▶ Problem: Find every line in the entries below that contains the word "resolution", and copy each one.

** Start of Task input **

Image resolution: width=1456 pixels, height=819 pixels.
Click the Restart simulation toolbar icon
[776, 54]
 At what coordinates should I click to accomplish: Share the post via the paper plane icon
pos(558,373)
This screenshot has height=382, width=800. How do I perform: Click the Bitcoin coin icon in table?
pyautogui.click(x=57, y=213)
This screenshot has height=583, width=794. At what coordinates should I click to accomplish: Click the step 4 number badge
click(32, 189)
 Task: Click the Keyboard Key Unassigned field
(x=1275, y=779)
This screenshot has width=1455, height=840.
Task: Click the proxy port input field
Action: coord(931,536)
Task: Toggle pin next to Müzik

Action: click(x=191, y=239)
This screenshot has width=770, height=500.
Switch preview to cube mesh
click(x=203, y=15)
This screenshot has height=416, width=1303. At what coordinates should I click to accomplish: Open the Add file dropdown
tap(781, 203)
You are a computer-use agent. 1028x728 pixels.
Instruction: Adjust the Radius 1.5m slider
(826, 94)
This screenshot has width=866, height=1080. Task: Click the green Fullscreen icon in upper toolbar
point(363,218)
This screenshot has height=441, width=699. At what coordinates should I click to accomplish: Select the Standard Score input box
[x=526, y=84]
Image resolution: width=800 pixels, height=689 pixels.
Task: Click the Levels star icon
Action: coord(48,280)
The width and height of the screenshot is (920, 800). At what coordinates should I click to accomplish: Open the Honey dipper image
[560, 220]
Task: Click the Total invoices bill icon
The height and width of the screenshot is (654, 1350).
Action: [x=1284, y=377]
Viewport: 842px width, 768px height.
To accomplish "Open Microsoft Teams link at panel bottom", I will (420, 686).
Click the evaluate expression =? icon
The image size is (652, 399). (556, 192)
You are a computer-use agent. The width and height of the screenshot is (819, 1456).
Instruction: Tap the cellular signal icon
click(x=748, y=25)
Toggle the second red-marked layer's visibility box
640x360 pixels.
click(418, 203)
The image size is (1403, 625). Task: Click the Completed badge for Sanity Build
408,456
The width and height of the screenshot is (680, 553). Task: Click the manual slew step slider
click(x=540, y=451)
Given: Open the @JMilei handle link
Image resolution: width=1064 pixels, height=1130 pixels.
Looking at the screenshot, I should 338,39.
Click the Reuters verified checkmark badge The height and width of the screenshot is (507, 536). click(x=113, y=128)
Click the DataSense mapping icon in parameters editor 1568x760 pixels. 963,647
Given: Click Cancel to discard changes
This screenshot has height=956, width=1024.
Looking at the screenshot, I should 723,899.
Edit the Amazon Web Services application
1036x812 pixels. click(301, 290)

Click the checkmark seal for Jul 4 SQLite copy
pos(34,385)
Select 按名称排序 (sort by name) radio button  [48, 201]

** End of Task input **

▶ Finished task:
Image resolution: width=1456 pixels, height=819 pixels.
Image resolution: width=800 pixels, height=689 pixels.
Image resolution: width=1064 pixels, height=1130 pixels.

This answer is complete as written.